● **The input**:
======

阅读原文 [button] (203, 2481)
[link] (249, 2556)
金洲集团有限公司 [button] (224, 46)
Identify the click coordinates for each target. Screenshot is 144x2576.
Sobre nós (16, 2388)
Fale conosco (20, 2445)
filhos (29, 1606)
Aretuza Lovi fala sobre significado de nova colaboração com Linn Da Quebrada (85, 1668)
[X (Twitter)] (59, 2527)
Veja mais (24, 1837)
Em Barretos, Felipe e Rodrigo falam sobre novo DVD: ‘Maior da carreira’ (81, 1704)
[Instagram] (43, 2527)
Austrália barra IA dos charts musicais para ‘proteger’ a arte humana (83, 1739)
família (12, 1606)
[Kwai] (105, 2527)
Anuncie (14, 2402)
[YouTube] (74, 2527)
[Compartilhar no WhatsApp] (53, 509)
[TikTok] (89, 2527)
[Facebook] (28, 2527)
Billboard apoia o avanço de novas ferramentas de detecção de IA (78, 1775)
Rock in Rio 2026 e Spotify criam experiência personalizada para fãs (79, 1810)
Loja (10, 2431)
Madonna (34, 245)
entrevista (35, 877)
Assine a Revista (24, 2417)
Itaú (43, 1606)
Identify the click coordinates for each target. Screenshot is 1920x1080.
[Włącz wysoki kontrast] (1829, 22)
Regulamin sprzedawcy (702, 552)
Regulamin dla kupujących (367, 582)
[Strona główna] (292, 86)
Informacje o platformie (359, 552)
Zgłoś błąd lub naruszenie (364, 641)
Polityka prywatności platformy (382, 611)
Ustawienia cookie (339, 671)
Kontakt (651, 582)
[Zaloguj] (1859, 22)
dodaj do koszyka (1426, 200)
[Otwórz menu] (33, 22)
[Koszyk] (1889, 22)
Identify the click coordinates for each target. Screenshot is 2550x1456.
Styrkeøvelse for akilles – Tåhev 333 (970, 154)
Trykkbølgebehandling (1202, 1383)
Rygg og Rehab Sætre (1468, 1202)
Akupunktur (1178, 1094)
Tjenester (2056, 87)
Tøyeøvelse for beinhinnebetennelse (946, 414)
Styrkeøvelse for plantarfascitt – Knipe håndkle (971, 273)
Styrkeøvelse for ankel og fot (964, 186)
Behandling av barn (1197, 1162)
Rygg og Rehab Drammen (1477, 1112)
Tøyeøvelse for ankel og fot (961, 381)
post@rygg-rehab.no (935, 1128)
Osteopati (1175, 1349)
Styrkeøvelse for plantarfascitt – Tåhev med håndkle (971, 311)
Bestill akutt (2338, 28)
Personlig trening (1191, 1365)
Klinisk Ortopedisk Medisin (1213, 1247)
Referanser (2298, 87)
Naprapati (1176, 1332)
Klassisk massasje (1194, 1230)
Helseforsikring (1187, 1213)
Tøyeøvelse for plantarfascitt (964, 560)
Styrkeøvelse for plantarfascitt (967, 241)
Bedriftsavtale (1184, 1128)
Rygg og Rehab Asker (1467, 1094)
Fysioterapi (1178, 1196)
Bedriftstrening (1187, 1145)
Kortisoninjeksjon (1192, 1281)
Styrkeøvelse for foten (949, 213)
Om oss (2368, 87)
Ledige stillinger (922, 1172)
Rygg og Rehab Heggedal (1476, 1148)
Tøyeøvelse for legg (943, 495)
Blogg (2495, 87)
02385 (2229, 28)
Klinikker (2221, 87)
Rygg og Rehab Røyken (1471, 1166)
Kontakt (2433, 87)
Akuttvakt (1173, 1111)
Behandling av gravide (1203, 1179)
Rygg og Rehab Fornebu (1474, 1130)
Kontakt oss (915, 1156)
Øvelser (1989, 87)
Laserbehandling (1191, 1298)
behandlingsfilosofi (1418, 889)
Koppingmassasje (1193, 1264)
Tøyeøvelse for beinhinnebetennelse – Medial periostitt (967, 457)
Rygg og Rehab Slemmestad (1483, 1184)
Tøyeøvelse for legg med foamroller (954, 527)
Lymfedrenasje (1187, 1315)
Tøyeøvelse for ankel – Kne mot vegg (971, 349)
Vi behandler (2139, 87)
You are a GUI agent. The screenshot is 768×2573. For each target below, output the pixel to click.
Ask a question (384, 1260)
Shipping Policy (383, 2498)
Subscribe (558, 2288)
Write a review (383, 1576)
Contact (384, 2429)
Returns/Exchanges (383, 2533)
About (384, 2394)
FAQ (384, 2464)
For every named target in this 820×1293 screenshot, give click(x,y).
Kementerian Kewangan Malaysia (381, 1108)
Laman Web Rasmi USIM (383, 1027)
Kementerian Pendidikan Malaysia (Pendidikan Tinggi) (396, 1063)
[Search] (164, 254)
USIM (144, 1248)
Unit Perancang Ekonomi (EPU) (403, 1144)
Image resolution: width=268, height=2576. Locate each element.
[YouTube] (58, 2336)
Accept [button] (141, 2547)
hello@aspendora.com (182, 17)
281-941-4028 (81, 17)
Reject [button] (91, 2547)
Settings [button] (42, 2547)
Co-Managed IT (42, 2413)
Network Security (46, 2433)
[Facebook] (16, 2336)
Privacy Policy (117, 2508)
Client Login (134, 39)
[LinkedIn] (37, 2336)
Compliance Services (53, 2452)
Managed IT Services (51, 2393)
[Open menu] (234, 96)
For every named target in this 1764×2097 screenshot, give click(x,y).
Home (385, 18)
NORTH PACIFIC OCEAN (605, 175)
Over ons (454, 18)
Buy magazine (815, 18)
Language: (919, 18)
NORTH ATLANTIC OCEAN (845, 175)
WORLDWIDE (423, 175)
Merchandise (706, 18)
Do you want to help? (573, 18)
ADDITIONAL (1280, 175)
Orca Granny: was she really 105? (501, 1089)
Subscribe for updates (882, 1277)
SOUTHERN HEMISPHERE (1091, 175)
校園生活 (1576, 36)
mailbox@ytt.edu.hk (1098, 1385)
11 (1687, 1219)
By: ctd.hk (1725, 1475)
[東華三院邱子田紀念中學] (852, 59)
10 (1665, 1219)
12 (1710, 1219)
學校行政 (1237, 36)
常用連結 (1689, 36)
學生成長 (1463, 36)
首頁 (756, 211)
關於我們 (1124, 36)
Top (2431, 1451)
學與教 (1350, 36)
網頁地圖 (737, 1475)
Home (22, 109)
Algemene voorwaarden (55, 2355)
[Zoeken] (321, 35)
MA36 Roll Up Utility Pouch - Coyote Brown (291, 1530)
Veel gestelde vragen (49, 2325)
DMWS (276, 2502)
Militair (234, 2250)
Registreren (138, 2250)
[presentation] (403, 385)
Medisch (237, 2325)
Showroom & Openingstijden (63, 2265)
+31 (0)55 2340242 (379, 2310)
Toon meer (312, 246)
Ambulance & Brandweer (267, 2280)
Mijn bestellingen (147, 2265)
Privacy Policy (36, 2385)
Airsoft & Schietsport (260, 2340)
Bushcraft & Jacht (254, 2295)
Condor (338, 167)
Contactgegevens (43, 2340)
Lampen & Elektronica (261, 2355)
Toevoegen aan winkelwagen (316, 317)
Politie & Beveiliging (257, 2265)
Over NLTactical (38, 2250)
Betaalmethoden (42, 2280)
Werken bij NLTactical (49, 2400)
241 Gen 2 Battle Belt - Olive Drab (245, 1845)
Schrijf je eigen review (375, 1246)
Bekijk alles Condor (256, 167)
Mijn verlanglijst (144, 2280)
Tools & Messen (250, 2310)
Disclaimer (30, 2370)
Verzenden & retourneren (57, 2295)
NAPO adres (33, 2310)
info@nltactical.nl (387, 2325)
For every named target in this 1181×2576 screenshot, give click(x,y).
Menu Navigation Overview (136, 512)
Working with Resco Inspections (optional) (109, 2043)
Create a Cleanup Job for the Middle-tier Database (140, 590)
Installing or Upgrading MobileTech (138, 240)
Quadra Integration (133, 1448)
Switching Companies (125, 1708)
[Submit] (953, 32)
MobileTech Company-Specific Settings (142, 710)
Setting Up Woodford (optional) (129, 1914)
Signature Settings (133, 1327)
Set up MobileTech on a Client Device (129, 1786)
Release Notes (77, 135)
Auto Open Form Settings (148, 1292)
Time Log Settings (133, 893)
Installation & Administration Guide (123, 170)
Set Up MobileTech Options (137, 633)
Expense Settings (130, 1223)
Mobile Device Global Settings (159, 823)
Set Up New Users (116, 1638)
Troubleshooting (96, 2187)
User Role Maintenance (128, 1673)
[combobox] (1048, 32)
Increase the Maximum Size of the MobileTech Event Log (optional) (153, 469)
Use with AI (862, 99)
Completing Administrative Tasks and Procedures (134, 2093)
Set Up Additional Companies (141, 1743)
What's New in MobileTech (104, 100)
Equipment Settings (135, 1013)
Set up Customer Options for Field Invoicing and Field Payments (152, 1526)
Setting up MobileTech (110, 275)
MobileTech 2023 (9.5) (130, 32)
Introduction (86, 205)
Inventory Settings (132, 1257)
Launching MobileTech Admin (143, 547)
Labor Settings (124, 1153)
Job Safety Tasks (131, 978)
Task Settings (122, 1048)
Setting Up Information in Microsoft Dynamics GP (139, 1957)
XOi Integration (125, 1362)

======

● **Problem**: Output the data exactly, from the first line through the line that holds "Itaú (43, 1606)", so that no later line appears.

● **Exercise answer**:
阅读原文 [button] (203, 2481)
[link] (249, 2556)
金洲集团有限公司 [button] (224, 46)
Identify the click coordinates for each target. Screenshot is 144x2576.
Sobre nós (16, 2388)
Fale conosco (20, 2445)
filhos (29, 1606)
Aretuza Lovi fala sobre significado de nova colaboração com Linn Da Quebrada (85, 1668)
[X (Twitter)] (59, 2527)
Veja mais (24, 1837)
Em Barretos, Felipe e Rodrigo falam sobre novo DVD: ‘Maior da carreira’ (81, 1704)
[Instagram] (43, 2527)
Austrália barra IA dos charts musicais para ‘proteger’ a arte humana (83, 1739)
família (12, 1606)
[Kwai] (105, 2527)
Anuncie (14, 2402)
[YouTube] (74, 2527)
[Compartilhar no WhatsApp] (53, 509)
[TikTok] (89, 2527)
[Facebook] (28, 2527)
Billboard apoia o avanço de novas ferramentas de detecção de IA (78, 1775)
Rock in Rio 2026 e Spotify criam experiência personalizada para fãs (79, 1810)
Loja (10, 2431)
Madonna (34, 245)
entrevista (35, 877)
Assine a Revista (24, 2417)
Itaú (43, 1606)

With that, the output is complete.